## Exercise goal
Which lines in the records below contain the word "This"? Locate each one and copy it in full.

[Lines of data]
----
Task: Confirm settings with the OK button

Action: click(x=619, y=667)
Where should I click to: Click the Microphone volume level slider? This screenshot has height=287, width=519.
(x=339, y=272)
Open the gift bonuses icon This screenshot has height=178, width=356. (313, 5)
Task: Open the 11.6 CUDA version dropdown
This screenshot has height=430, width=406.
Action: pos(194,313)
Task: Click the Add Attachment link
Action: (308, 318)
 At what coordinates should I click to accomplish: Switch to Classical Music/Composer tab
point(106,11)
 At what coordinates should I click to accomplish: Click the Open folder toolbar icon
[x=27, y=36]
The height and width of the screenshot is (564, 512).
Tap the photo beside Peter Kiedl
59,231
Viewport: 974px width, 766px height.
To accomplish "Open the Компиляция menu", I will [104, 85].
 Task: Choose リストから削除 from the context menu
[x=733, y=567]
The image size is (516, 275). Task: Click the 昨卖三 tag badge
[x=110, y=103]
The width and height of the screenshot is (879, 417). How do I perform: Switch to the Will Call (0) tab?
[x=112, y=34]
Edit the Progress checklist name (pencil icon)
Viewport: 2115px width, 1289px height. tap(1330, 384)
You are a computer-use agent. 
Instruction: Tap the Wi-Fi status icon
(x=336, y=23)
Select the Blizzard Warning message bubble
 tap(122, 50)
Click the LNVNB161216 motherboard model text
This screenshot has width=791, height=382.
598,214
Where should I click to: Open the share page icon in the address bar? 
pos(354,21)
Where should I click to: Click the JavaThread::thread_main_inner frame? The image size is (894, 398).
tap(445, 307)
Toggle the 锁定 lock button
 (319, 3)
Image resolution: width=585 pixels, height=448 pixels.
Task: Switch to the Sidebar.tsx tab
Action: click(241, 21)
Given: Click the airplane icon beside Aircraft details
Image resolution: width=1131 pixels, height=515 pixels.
----
## Response
Where should I click to: Click the Microphone volume level slider? This screenshot has height=287, width=519.
Open the gift bonuses icon This screenshot has height=178, width=356. (313, 5)
This screenshot has height=430, width=406.
This screenshot has width=791, height=382.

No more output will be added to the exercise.